With most chemotherapy comes hair loss, and with hair loss can come the loss of one’s agency: Until chemotherapy, I was in charge of who would know about my diagnosis. As a practicing psychologist, I didn’t want my condition to be apparent to my patients. The focus of therapy should always be on the patient, not the provider. I knew I would choose to tell some of them, but as a rule I don’t disclose personal information to patients unless directly asked or it is relevant to the treatment.

Society sends the message that caring about one’s hair is superficial, but once I learned there was a way to keep from going bald, I had an easier time accepting the recommendation for chemotherapy. Now that I’m on the other side of the treatment, I want to advocate for others to have this same opportunity — and for the health insurance industry to stop dismissing patients for whom retaining their hair is important.

It was a relief and a surprise when I discovered scalp cooling (which has two forms, scalp cooling systems and cold caps). My health care team offered me the Paxman system.

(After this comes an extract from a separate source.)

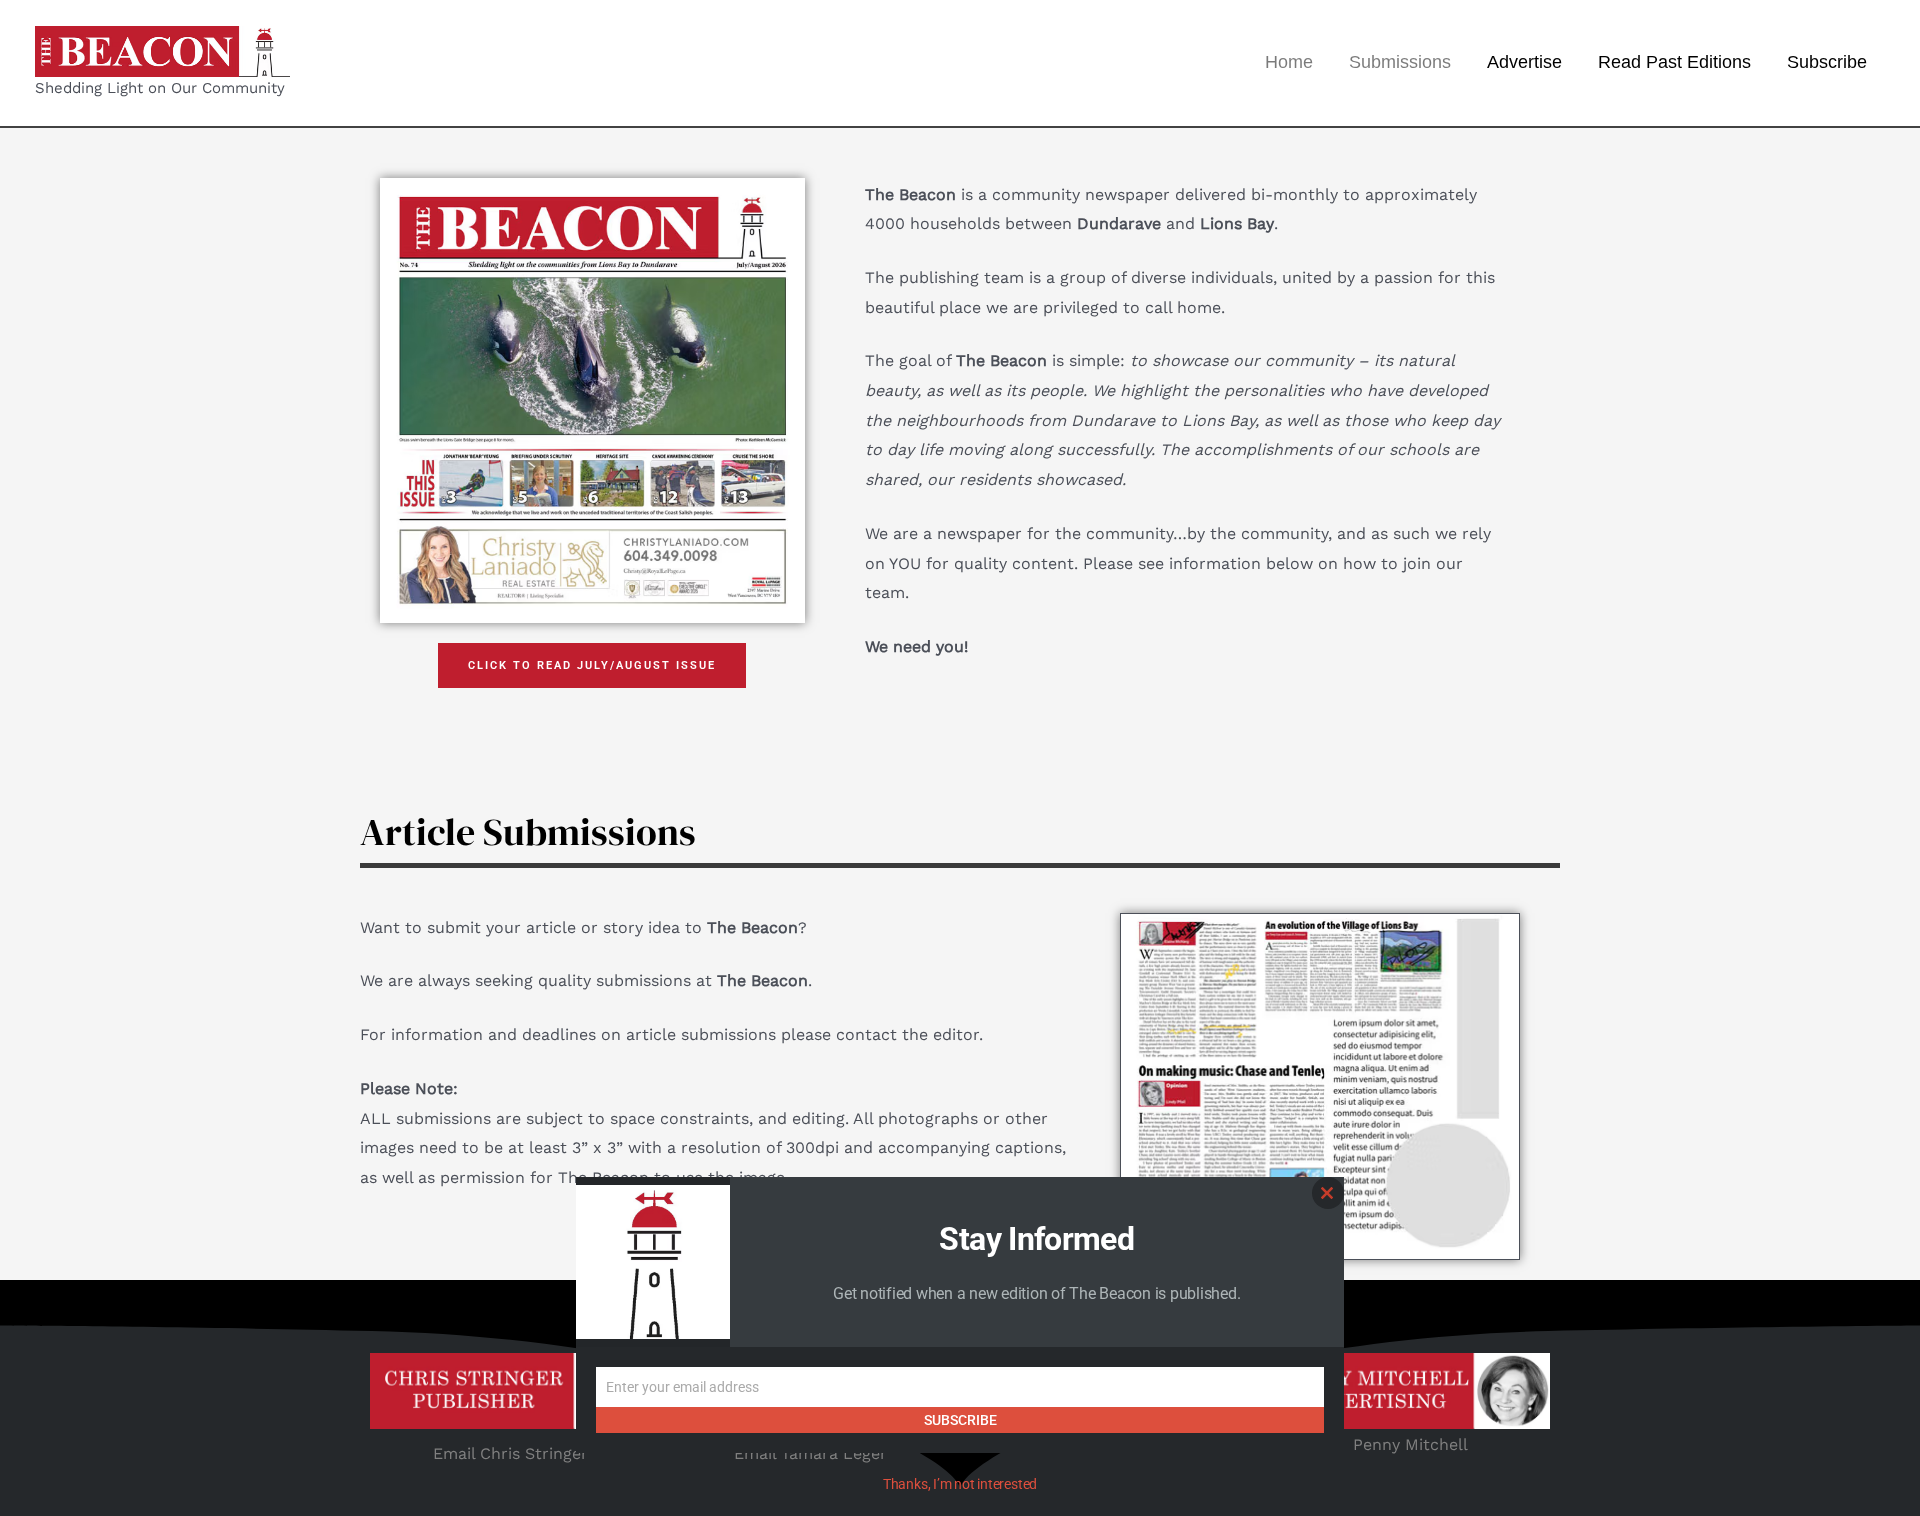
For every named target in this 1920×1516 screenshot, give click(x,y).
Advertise (1524, 62)
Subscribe (1827, 62)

I was fitted for two caps — an inner one that attached to a machine that circulated icy-cold fluid through the first cap and a second one that sat snugly on top.

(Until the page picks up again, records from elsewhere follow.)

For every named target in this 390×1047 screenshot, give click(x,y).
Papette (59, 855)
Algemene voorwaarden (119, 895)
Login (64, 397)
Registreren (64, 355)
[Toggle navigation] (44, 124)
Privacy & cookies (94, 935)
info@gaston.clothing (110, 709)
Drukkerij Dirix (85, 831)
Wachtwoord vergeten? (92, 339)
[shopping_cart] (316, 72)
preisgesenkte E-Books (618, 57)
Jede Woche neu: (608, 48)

The theory is that by reducing the temperature of your scalp, the hair follicles will not absorb the chemotherapy as readily and thus not be killed off completely. In general, a patient needs to wear the cooling system for 30 to 50 minutes before treatment, during treatment (in my case for two hours) and from 20 minutes up to five hours after treatment for best results. Initially it felt like a brain freeze, and though my body eventually acclimated, it was very uncomfortable. But the hope of maintaining at least 50% of my hair (as two-thirds of patients undergoing this treatment generally do) was motivation enough for me to endure the pain.

However, these benefits are denied to many cancer patients because cold caps are generally not covered by insurance in the US, and many hospitals are not equipped to provide this service. Another initial obstacle was the fear that cold capping allowed errant cancer cells to survive, but more recent research on the newer versions of cold caps have only found that to be rare.

I was stunned that neither I nor many of my colleagues in medical fields other than oncology had ever heard about cold capping. It was also shocking to discover that insurance companies often consider hair loss from chemotherapy a cosmetic issue. Original Medicare, for instance, doesn’t cover wigs even, because they are deemed not medically necessary. Some insurance companies do at least partially cover the cost of wigs, but this took years.

The stance that hair loss is a cosmetic issue is akin to blaming the victim; it implies that it’s the patient’s problem if there is a concern about going bald. However, concern about losing one’s hair from chemotherapy has deep psychological implications for one’s mental health. A dramatic change in one’s appearance can be a challenge to one’s identity. Furthermore, in the case of chemotherapy, the change is rightfully associated with announcing to the world that you are sick.

Overlooking a major factor in the mental well-being of cancer patients is not only counterproductive to their health but also cruel. A full head of hair can work wonders for one’s self-esteem at such a trying time.

As a colleague of mine who was also using scalp cooling wrote to me, “On days when the fog of chemo and my fatigued body seems a shadow of the healthy me that used to be, I take a little solace in knowing that I still have some hair. I hold it tenderly in my hands both literally and figuratively and am so grateful that I have something to hold on to.”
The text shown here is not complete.